- [Exercise description] Copy the following entries word for word, all of them.
━━━━━━━━━━━━━━━━━━━━
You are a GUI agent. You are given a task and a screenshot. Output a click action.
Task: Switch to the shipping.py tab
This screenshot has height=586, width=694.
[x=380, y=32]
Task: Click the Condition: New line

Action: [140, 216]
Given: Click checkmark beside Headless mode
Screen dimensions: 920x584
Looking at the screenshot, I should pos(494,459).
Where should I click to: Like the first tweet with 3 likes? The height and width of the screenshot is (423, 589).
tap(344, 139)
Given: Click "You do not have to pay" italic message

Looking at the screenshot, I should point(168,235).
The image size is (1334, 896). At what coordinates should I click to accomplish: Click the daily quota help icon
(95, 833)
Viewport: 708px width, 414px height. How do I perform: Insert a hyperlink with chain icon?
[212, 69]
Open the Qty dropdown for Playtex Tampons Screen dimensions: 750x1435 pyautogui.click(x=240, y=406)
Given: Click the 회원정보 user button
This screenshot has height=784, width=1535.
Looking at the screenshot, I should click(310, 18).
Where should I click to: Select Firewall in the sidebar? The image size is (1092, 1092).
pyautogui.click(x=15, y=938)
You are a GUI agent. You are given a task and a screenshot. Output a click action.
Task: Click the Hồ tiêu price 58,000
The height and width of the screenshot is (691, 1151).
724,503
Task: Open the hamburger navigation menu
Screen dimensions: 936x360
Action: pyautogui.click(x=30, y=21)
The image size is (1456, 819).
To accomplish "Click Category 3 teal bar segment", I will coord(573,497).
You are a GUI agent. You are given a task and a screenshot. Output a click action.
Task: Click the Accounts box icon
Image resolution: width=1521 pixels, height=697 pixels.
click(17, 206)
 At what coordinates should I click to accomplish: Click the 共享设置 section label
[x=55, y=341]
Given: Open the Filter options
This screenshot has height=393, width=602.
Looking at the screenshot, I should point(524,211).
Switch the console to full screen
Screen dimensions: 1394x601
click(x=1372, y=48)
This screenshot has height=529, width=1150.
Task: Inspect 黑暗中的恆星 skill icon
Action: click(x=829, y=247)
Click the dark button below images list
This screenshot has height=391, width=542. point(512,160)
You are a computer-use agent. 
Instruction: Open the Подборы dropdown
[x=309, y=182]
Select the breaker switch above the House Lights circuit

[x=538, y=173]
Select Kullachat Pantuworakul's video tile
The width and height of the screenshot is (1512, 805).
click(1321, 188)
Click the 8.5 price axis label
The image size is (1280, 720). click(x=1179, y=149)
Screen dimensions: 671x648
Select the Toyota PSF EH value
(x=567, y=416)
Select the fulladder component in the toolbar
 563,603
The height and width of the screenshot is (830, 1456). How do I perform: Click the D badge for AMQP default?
━━━━━━━━━━━━━━━━━━━━
- [Output for this task]
You are a GUI agent. You are given a task and a screenshot. Output a click action.
Task: Switch to the shipping.py tab
This screenshot has height=586, width=694.
[x=380, y=32]
Task: Click the Condition: New line

Action: [140, 216]
Given: Click checkmark beside Headless mode
Screen dimensions: 920x584
Looking at the screenshot, I should pos(494,459).
Where should I click to: Like the first tweet with 3 likes? The height and width of the screenshot is (423, 589).
tap(344, 139)
Given: Click "You do not have to pay" italic message

Looking at the screenshot, I should point(168,235).
The image size is (1334, 896). At what coordinates should I click to accomplish: Click the daily quota help icon
(95, 833)
Viewport: 708px width, 414px height. How do I perform: Insert a hyperlink with chain icon?
[212, 69]
Open the Qty dropdown for Playtex Tampons Screen dimensions: 750x1435 pyautogui.click(x=240, y=406)
Given: Click the 회원정보 user button
This screenshot has height=784, width=1535.
Looking at the screenshot, I should click(310, 18).
Where should I click to: Select Firewall in the sidebar? The image size is (1092, 1092).
pyautogui.click(x=15, y=938)
You are a GUI agent. You are given a task and a screenshot. Output a click action.
Task: Click the Hồ tiêu price 58,000
The height and width of the screenshot is (691, 1151).
724,503
Task: Open the hamburger navigation menu
Screen dimensions: 936x360
Action: pyautogui.click(x=30, y=21)
The image size is (1456, 819).
To accomplish "Click Category 3 teal bar segment", I will coord(573,497).
You are a GUI agent. You are given a task and a screenshot. Output a click action.
Task: Click the Accounts box icon
Image resolution: width=1521 pixels, height=697 pixels.
click(17, 206)
 At what coordinates should I click to accomplish: Click the 共享设置 section label
[x=55, y=341]
Given: Open the Filter options
This screenshot has height=393, width=602.
Looking at the screenshot, I should point(524,211).
Switch the console to full screen
Screen dimensions: 1394x601
click(x=1372, y=48)
This screenshot has height=529, width=1150.
Task: Inspect 黑暗中的恆星 skill icon
Action: click(x=829, y=247)
Click the dark button below images list
This screenshot has height=391, width=542. point(512,160)
You are a computer-use agent. 
Instruction: Open the Подборы dropdown
[x=309, y=182]
Select the breaker switch above the House Lights circuit

[x=538, y=173]
Select Kullachat Pantuworakul's video tile
The width and height of the screenshot is (1512, 805).
click(1321, 188)
Click the 8.5 price axis label
The image size is (1280, 720). click(x=1179, y=149)
Screen dimensions: 671x648
Select the Toyota PSF EH value
(x=567, y=416)
Select the fulladder component in the toolbar
 563,603
The height and width of the screenshot is (830, 1456). How do I perform: Click the D badge for AMQP default?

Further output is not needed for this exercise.